Exercise instructions
Exactly as they appear, output all of the entries.
#### Given information
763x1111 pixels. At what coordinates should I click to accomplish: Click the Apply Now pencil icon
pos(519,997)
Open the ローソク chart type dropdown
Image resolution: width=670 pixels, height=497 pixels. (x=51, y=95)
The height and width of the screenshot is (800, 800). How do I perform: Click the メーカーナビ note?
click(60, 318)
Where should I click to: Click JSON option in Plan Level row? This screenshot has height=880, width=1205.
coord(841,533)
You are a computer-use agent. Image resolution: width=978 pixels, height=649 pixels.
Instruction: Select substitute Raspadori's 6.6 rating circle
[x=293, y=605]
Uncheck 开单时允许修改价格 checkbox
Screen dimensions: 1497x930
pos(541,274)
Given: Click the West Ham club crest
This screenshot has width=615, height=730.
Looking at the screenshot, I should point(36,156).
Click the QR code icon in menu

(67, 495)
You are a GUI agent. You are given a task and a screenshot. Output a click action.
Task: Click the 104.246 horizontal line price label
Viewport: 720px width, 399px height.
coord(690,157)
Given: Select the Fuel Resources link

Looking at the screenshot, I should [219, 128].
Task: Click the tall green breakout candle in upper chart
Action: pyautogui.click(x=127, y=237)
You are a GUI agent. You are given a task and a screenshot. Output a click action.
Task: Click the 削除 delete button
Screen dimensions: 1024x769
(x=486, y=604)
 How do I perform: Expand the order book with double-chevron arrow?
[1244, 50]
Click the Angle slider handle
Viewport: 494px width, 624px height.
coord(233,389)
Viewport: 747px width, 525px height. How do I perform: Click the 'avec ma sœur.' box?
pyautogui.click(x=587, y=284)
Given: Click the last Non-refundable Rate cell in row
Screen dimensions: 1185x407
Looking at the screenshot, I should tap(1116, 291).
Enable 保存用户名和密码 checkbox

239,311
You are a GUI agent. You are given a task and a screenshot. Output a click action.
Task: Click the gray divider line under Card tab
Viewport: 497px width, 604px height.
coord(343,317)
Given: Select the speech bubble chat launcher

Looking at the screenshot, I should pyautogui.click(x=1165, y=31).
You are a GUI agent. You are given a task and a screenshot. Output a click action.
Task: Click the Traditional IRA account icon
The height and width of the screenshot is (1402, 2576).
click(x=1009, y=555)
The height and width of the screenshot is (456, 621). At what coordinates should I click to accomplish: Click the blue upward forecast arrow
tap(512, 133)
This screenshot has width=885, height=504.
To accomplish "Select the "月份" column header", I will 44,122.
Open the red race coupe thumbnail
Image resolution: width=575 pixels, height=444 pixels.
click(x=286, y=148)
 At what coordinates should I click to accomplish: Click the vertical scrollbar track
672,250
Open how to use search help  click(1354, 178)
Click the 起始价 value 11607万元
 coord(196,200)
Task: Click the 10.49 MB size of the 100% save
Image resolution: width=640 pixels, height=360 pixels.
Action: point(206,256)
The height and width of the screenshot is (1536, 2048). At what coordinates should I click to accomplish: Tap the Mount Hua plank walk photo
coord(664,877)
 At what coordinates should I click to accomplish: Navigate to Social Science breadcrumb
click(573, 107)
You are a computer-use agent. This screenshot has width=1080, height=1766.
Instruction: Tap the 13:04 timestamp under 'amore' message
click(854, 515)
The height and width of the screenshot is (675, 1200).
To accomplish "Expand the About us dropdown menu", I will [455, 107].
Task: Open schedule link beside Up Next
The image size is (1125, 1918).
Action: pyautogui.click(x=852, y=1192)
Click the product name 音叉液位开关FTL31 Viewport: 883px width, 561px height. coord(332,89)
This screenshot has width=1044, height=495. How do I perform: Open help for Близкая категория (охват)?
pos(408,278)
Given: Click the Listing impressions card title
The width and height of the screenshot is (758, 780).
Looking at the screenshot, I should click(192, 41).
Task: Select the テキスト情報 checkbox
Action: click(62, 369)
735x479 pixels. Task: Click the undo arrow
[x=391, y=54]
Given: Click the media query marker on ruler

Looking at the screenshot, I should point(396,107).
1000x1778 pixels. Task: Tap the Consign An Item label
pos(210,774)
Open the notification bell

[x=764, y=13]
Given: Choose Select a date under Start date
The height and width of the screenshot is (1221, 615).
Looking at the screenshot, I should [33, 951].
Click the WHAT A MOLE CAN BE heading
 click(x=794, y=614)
########
Written answer
763x1111 pixels. At what coordinates should I click to accomplish: Click the Apply Now pencil icon
pos(519,997)
Open the ローソク chart type dropdown
Image resolution: width=670 pixels, height=497 pixels. (x=51, y=95)
The height and width of the screenshot is (800, 800). How do I perform: Click the メーカーナビ note?
click(60, 318)
Where should I click to: Click JSON option in Plan Level row? This screenshot has height=880, width=1205.
coord(841,533)
You are a computer-use agent. Image resolution: width=978 pixels, height=649 pixels.
Instruction: Select substitute Raspadori's 6.6 rating circle
[x=293, y=605]
Uncheck 开单时允许修改价格 checkbox
Screen dimensions: 1497x930
pos(541,274)
Given: Click the West Ham club crest
This screenshot has width=615, height=730.
Looking at the screenshot, I should point(36,156).
Click the QR code icon in menu

(67, 495)
You are a GUI agent. You are given a task and a screenshot. Output a click action.
Task: Click the 104.246 horizontal line price label
Viewport: 720px width, 399px height.
coord(690,157)
Given: Select the Fuel Resources link

Looking at the screenshot, I should [219, 128].
Task: Click the tall green breakout candle in upper chart
Action: pyautogui.click(x=127, y=237)
You are a GUI agent. You are given a task and a screenshot. Output a click action.
Task: Click the 削除 delete button
Screen dimensions: 1024x769
(x=486, y=604)
 How do I perform: Expand the order book with double-chevron arrow?
[1244, 50]
Click the Angle slider handle
Viewport: 494px width, 624px height.
coord(233,389)
Viewport: 747px width, 525px height. How do I perform: Click the 'avec ma sœur.' box?
pyautogui.click(x=587, y=284)
Given: Click the last Non-refundable Rate cell in row
Screen dimensions: 1185x407
Looking at the screenshot, I should tap(1116, 291).
Enable 保存用户名和密码 checkbox

239,311
You are a GUI agent. You are given a task and a screenshot. Output a click action.
Task: Click the gray divider line under Card tab
Viewport: 497px width, 604px height.
coord(343,317)
Given: Select the speech bubble chat launcher

Looking at the screenshot, I should pyautogui.click(x=1165, y=31).
You are a GUI agent. You are given a task and a screenshot. Output a click action.
Task: Click the Traditional IRA account icon
The height and width of the screenshot is (1402, 2576).
click(x=1009, y=555)
The height and width of the screenshot is (456, 621). At what coordinates should I click to accomplish: Click the blue upward forecast arrow
tap(512, 133)
This screenshot has width=885, height=504.
To accomplish "Select the "月份" column header", I will 44,122.
Open the red race coupe thumbnail
Image resolution: width=575 pixels, height=444 pixels.
click(x=286, y=148)
 At what coordinates should I click to accomplish: Click the vertical scrollbar track
672,250
Open how to use search help  click(1354, 178)
Click the 起始价 value 11607万元
 coord(196,200)
Task: Click the 10.49 MB size of the 100% save
Image resolution: width=640 pixels, height=360 pixels.
Action: point(206,256)
The height and width of the screenshot is (1536, 2048). At what coordinates should I click to accomplish: Tap the Mount Hua plank walk photo
coord(664,877)
 At what coordinates should I click to accomplish: Navigate to Social Science breadcrumb
click(573, 107)
You are a computer-use agent. This screenshot has width=1080, height=1766.
Instruction: Tap the 13:04 timestamp under 'amore' message
click(854, 515)
The height and width of the screenshot is (675, 1200).
To accomplish "Expand the About us dropdown menu", I will [455, 107].
Task: Open schedule link beside Up Next
The image size is (1125, 1918).
Action: pyautogui.click(x=852, y=1192)
Click the product name 音叉液位开关FTL31 Viewport: 883px width, 561px height. coord(332,89)
This screenshot has width=1044, height=495. How do I perform: Open help for Близкая категория (охват)?
pos(408,278)
Given: Click the Listing impressions card title
The width and height of the screenshot is (758, 780).
Looking at the screenshot, I should click(192, 41).
Task: Select the テキスト情報 checkbox
Action: click(62, 369)
735x479 pixels. Task: Click the undo arrow
[x=391, y=54]
Given: Click the media query marker on ruler

Looking at the screenshot, I should point(396,107).
1000x1778 pixels. Task: Tap the Consign An Item label
pos(210,774)
Open the notification bell

[x=764, y=13]
Given: Choose Select a date under Start date
The height and width of the screenshot is (1221, 615).
Looking at the screenshot, I should [33, 951].
Click the WHAT A MOLE CAN BE heading
 click(x=794, y=614)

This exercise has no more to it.